:: ABOUT THIS EXERCISE ::
Your answer must consist of exactly the lines below, starting with the line with "Task: Click the browser Back arrow icon" and going on through the line with "Task: Click the Zuschneiden (trim audio) icon", and nothing else.

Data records
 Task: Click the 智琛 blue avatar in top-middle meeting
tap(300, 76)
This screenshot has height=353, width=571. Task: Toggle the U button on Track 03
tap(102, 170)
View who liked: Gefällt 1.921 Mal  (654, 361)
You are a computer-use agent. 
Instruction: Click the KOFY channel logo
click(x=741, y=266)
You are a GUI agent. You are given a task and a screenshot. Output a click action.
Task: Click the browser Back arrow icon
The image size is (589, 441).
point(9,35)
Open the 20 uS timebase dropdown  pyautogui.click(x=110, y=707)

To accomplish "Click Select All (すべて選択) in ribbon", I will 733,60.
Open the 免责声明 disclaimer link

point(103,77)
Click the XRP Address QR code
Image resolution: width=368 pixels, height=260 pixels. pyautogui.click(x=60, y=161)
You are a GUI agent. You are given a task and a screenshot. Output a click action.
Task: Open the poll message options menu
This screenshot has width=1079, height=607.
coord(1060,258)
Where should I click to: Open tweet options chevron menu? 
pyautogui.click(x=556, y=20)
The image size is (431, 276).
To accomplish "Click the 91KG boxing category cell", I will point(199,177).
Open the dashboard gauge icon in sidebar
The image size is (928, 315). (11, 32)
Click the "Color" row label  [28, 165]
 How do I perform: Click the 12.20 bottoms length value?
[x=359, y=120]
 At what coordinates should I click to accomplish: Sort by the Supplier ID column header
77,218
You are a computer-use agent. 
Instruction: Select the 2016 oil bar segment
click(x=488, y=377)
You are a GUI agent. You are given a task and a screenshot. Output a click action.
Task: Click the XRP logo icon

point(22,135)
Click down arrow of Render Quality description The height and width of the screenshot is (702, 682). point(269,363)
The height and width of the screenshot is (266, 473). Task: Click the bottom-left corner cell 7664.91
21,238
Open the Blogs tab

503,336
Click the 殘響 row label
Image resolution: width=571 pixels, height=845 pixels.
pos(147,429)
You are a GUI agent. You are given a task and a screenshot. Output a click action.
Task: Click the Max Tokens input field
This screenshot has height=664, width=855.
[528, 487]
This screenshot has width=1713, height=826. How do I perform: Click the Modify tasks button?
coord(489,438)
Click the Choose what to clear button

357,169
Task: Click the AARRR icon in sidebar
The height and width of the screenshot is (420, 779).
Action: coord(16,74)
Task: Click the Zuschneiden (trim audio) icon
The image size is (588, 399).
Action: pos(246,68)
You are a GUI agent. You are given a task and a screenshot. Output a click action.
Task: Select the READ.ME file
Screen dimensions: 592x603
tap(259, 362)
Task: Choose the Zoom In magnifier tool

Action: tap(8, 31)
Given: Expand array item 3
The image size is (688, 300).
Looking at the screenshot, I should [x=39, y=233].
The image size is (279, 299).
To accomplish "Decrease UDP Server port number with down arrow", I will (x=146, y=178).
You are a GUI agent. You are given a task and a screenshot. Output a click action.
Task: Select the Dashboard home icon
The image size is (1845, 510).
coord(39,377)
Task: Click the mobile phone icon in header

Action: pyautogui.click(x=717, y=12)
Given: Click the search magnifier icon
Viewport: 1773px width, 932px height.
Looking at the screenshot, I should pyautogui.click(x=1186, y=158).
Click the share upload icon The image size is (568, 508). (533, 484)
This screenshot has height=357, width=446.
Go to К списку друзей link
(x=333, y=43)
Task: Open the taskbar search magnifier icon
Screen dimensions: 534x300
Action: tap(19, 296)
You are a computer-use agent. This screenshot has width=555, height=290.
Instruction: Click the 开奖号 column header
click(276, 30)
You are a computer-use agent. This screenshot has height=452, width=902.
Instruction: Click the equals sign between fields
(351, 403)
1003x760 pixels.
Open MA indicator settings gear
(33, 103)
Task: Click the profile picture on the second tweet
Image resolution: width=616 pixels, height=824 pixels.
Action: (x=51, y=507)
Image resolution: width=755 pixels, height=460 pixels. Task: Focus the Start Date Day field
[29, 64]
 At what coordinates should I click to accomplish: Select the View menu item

:: EXPECTED ANSWER ::
Task: Click the browser Back arrow icon
The image size is (589, 441).
point(9,35)
Open the 20 uS timebase dropdown  pyautogui.click(x=110, y=707)

To accomplish "Click Select All (すべて選択) in ribbon", I will 733,60.
Open the 免责声明 disclaimer link

point(103,77)
Click the XRP Address QR code
Image resolution: width=368 pixels, height=260 pixels. pyautogui.click(x=60, y=161)
You are a GUI agent. You are given a task and a screenshot. Output a click action.
Task: Open the poll message options menu
This screenshot has width=1079, height=607.
coord(1060,258)
Where should I click to: Open tweet options chevron menu? 
pyautogui.click(x=556, y=20)
The image size is (431, 276).
To accomplish "Click the 91KG boxing category cell", I will point(199,177).
Open the dashboard gauge icon in sidebar
The image size is (928, 315). (11, 32)
Click the "Color" row label  [28, 165]
 How do I perform: Click the 12.20 bottoms length value?
[x=359, y=120]
 At what coordinates should I click to accomplish: Sort by the Supplier ID column header
77,218
You are a computer-use agent. 
Instruction: Select the 2016 oil bar segment
click(x=488, y=377)
You are a GUI agent. You are given a task and a screenshot. Output a click action.
Task: Click the XRP logo icon

point(22,135)
Click down arrow of Render Quality description The height and width of the screenshot is (702, 682). point(269,363)
The height and width of the screenshot is (266, 473). Task: Click the bottom-left corner cell 7664.91
21,238
Open the Blogs tab

503,336
Click the 殘響 row label
Image resolution: width=571 pixels, height=845 pixels.
pos(147,429)
You are a GUI agent. You are given a task and a screenshot. Output a click action.
Task: Click the Max Tokens input field
This screenshot has height=664, width=855.
[528, 487]
This screenshot has width=1713, height=826. How do I perform: Click the Modify tasks button?
coord(489,438)
Click the Choose what to clear button

357,169
Task: Click the AARRR icon in sidebar
The height and width of the screenshot is (420, 779).
Action: coord(16,74)
Task: Click the Zuschneiden (trim audio) icon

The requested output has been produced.